> [To do] Repeat exactly, and only, the lines below starting at the line that contains "The image size is (834, 1280)." and ending at the line that contains "Given: Select the I7-1-PC computer icon", inclusive of both.

> [Data shown]
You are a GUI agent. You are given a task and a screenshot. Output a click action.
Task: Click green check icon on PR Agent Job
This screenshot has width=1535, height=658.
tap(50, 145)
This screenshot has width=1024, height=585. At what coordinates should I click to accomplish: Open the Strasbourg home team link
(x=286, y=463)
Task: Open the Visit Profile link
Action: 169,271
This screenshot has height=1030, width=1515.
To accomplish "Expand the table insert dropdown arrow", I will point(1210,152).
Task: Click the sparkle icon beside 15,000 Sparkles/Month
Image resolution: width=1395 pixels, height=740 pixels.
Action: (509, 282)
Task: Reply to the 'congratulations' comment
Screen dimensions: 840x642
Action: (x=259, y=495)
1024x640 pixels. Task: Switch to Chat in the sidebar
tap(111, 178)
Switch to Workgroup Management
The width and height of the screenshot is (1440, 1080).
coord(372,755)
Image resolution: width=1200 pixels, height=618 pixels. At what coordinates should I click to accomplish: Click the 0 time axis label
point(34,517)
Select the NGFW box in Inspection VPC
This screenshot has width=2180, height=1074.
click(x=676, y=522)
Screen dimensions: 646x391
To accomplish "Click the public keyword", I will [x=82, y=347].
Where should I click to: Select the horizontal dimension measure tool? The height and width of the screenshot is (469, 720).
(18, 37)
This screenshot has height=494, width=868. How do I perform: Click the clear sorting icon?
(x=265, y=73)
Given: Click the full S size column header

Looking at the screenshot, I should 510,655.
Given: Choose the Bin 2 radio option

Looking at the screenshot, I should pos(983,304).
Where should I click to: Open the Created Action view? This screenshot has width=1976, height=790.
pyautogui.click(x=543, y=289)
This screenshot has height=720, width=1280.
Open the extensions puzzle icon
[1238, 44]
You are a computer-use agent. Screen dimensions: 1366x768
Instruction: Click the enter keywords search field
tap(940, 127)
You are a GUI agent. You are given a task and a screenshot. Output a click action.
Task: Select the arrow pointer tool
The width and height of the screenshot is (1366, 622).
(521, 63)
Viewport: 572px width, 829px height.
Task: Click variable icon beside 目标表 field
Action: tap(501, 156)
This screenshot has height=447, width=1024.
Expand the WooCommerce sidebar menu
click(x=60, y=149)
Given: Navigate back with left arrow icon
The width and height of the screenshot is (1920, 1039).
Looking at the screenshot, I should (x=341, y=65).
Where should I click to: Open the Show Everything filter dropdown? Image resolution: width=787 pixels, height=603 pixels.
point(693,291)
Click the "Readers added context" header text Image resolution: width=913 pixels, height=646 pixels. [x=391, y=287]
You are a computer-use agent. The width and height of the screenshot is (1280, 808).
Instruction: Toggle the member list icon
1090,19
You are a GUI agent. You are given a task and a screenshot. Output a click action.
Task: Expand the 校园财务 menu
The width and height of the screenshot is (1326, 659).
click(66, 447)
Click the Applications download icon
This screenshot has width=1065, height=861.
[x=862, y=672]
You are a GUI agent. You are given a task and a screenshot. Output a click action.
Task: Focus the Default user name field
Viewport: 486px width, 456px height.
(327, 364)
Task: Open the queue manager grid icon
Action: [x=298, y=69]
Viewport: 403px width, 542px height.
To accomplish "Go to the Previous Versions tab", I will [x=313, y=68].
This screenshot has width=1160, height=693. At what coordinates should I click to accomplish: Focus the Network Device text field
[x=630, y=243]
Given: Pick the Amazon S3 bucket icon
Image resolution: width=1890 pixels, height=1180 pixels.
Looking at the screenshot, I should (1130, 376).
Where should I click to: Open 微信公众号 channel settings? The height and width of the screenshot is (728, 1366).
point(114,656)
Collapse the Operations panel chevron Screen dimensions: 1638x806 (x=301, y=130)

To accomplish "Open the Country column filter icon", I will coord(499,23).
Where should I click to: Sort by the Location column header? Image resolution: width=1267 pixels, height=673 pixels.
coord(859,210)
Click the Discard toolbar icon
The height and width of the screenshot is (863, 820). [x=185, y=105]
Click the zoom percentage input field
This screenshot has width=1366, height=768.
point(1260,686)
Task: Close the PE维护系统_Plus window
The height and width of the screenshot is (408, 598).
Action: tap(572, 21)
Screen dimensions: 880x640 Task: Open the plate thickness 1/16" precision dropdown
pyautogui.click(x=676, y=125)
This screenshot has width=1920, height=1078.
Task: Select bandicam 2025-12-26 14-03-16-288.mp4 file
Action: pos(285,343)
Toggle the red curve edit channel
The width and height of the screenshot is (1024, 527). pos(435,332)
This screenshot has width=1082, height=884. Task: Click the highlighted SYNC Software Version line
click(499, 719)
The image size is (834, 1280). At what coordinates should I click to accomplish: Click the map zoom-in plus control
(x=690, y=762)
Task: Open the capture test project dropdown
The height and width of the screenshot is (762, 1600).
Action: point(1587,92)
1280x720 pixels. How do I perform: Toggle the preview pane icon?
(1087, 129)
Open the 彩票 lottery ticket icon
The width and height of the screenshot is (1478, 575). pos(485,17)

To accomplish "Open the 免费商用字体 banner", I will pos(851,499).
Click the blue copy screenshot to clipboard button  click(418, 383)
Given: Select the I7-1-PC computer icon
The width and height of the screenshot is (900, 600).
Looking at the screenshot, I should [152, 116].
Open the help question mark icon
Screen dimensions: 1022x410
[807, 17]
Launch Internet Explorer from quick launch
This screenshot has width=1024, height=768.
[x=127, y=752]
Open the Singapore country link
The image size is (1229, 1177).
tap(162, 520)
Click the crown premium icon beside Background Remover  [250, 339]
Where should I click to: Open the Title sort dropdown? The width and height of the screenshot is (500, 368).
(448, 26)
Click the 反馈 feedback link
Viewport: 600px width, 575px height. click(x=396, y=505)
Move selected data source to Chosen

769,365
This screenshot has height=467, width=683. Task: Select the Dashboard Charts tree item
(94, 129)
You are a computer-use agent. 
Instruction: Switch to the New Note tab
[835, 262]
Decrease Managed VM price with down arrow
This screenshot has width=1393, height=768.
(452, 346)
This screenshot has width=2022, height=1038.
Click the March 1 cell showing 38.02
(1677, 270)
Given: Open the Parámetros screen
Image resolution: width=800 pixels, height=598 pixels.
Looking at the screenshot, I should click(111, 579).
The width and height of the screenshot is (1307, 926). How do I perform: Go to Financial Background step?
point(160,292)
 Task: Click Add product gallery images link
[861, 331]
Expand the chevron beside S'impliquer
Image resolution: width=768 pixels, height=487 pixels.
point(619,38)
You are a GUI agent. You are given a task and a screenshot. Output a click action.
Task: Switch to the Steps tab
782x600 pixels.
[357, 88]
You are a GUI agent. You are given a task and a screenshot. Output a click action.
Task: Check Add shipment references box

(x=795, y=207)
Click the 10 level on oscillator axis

> [Solution to the problem]
The image size is (834, 1280). At what coordinates should I click to accomplish: Click the map zoom-in plus control
(x=690, y=762)
Task: Open the capture test project dropdown
The height and width of the screenshot is (762, 1600).
Action: point(1587,92)
1280x720 pixels. How do I perform: Toggle the preview pane icon?
(1087, 129)
Open the 彩票 lottery ticket icon
The width and height of the screenshot is (1478, 575). pos(485,17)

To accomplish "Open the 免费商用字体 banner", I will pos(851,499).
Click the blue copy screenshot to clipboard button  click(418, 383)
Given: Select the I7-1-PC computer icon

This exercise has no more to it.